> **EXERCISE OBJECTIVE**: Search the material for "icon" and show all lines that contain it.
======
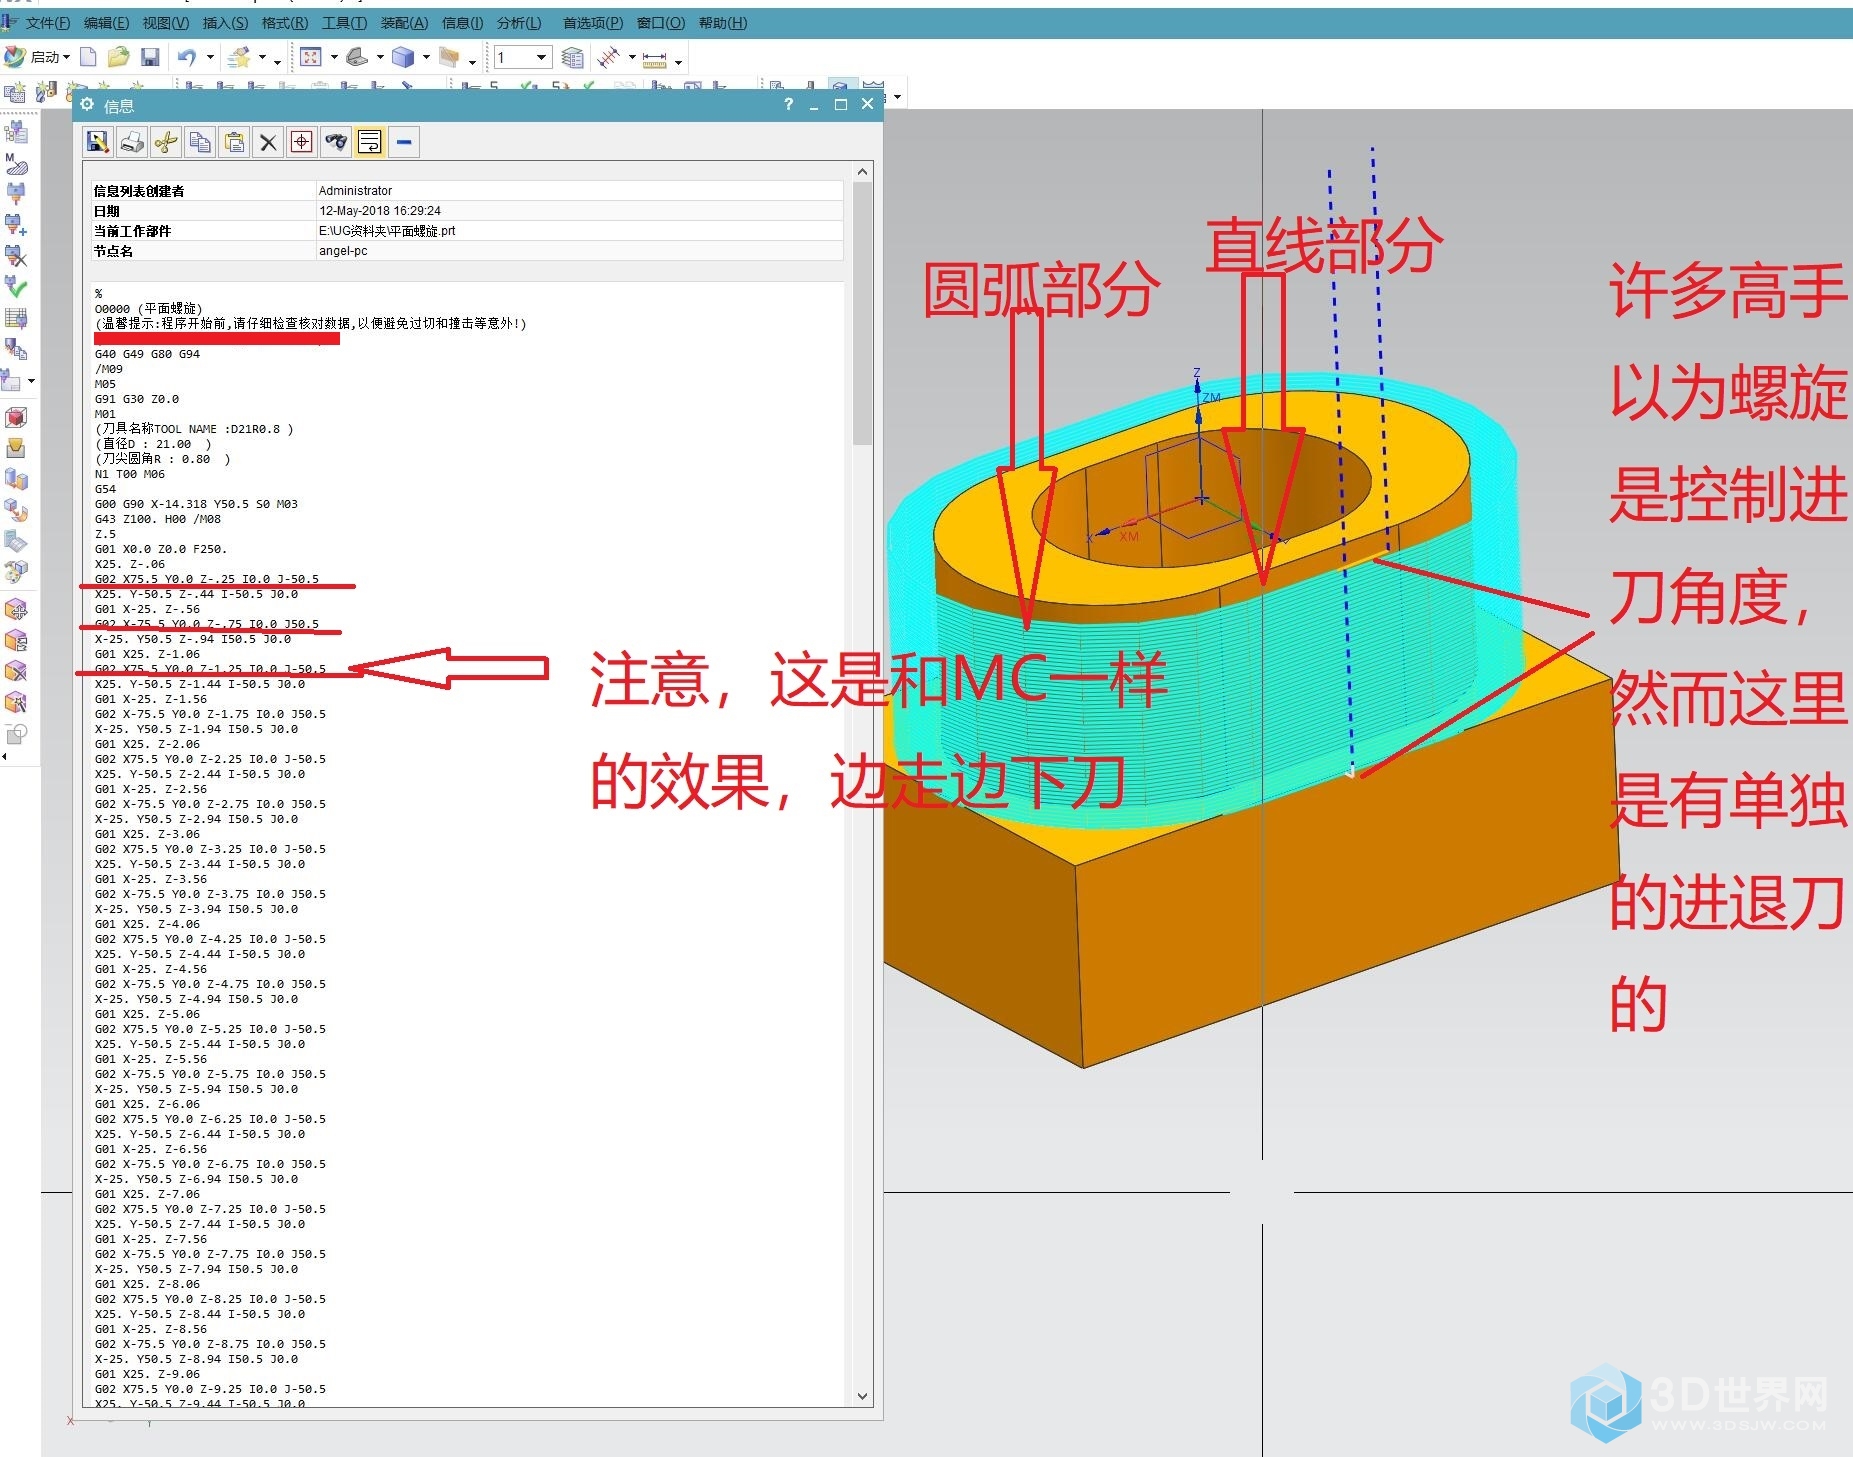
Task: Toggle the word wrap button
Action: pos(370,143)
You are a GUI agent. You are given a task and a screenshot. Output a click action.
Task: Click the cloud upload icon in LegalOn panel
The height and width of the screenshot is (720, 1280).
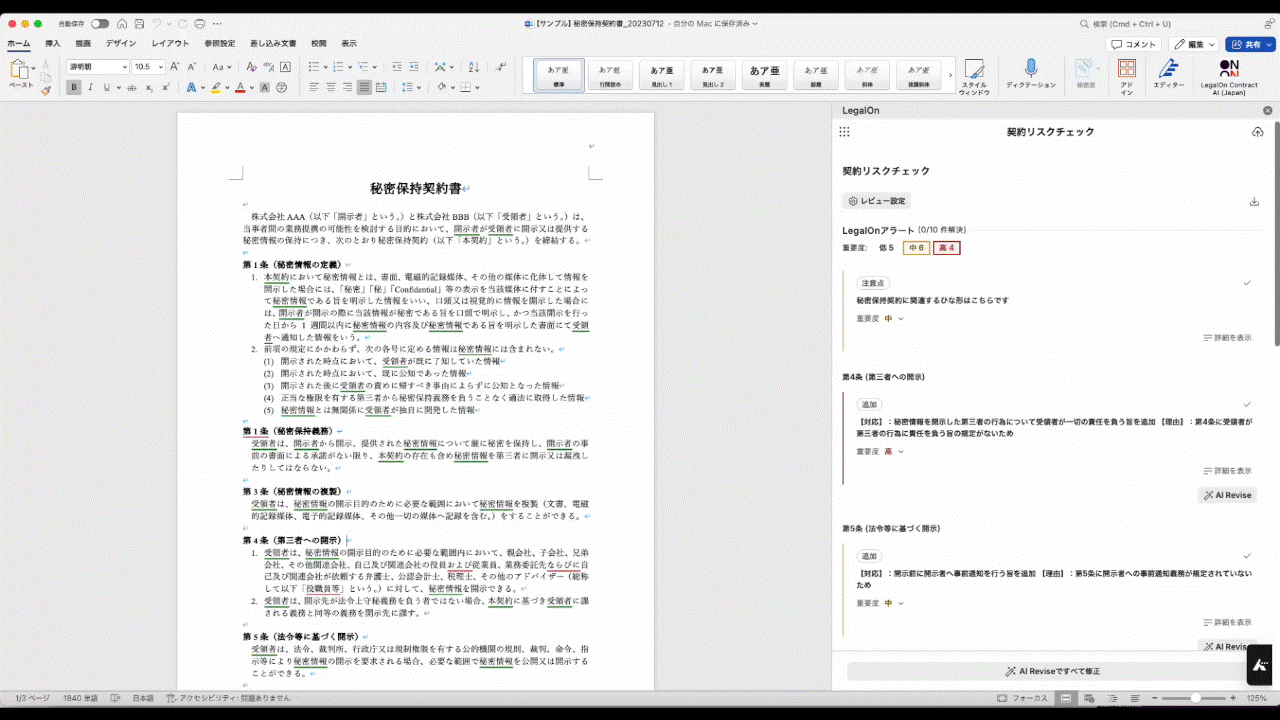point(1257,132)
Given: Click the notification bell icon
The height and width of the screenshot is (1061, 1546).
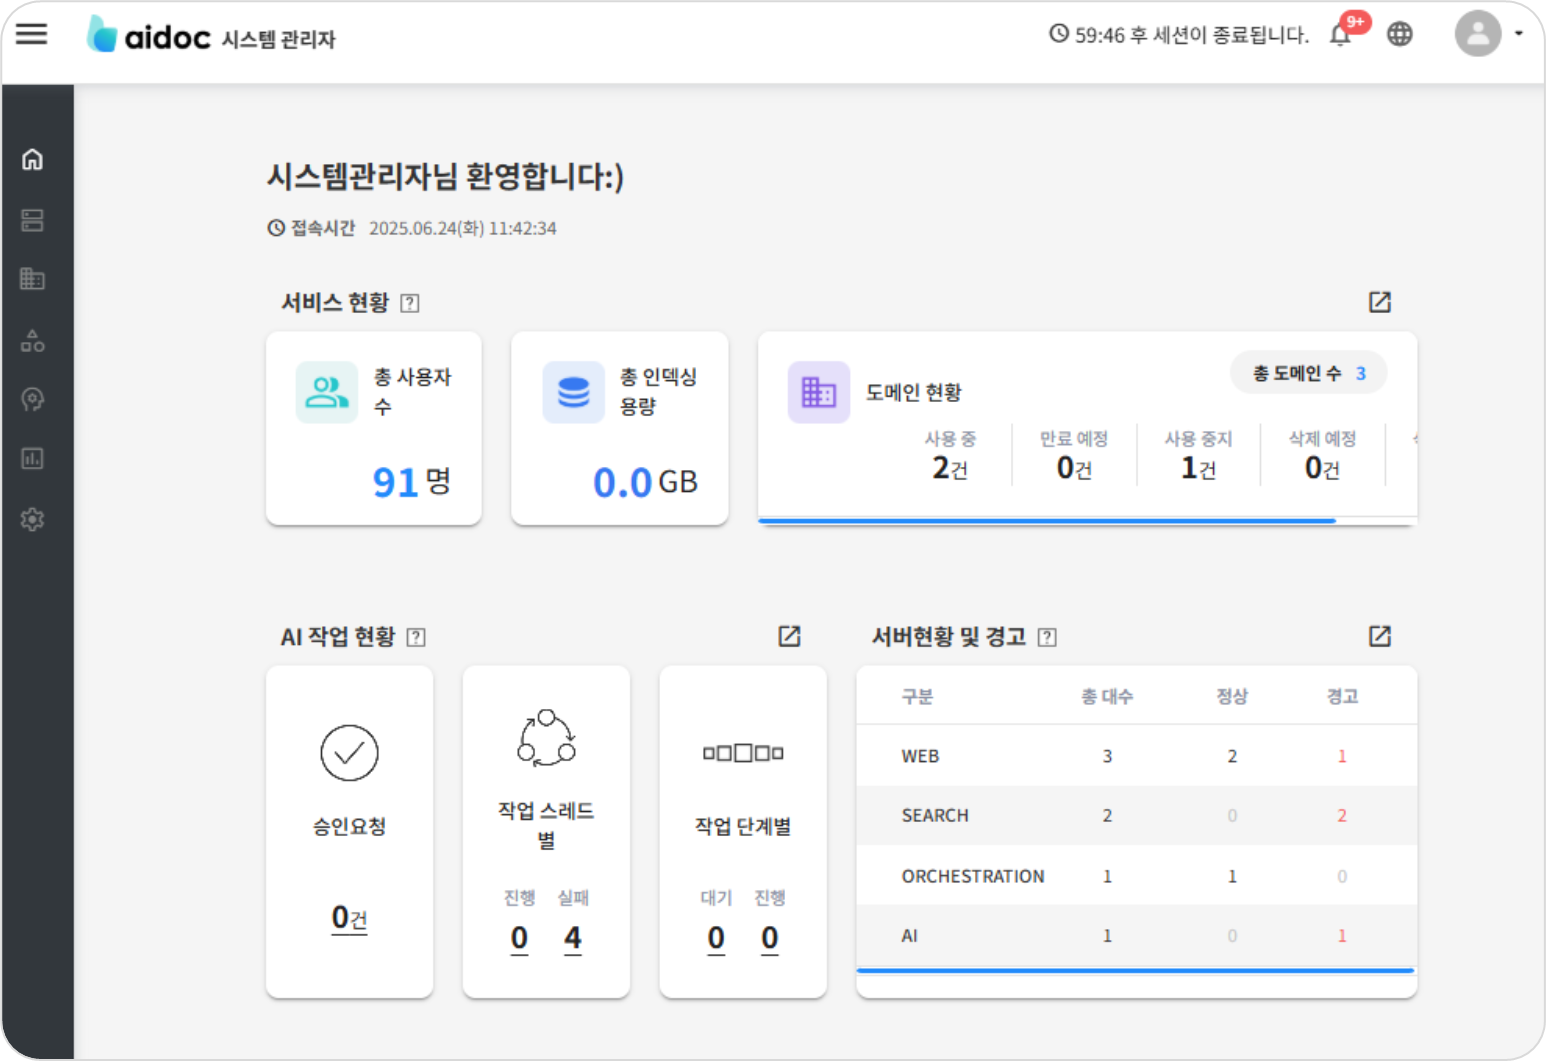Looking at the screenshot, I should (1340, 35).
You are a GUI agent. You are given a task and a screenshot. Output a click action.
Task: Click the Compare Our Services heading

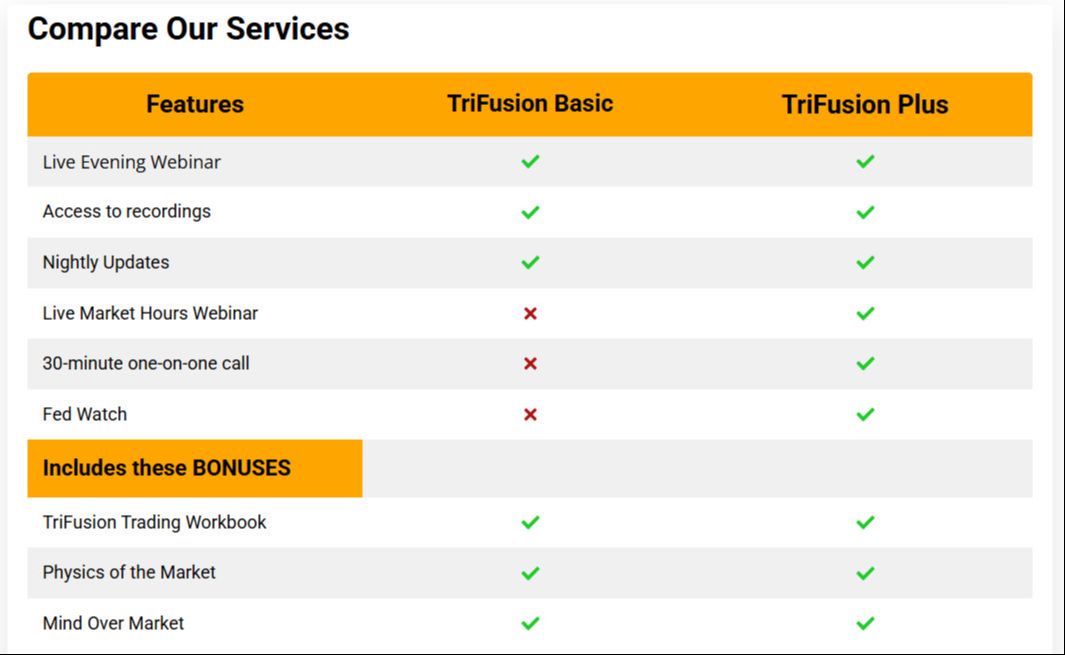(x=188, y=29)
======
> **RESPONSE TO THIS EXERCISE**:
Task: Click the cloud upload icon in LegalOn panel
Given: Click the notification bell icon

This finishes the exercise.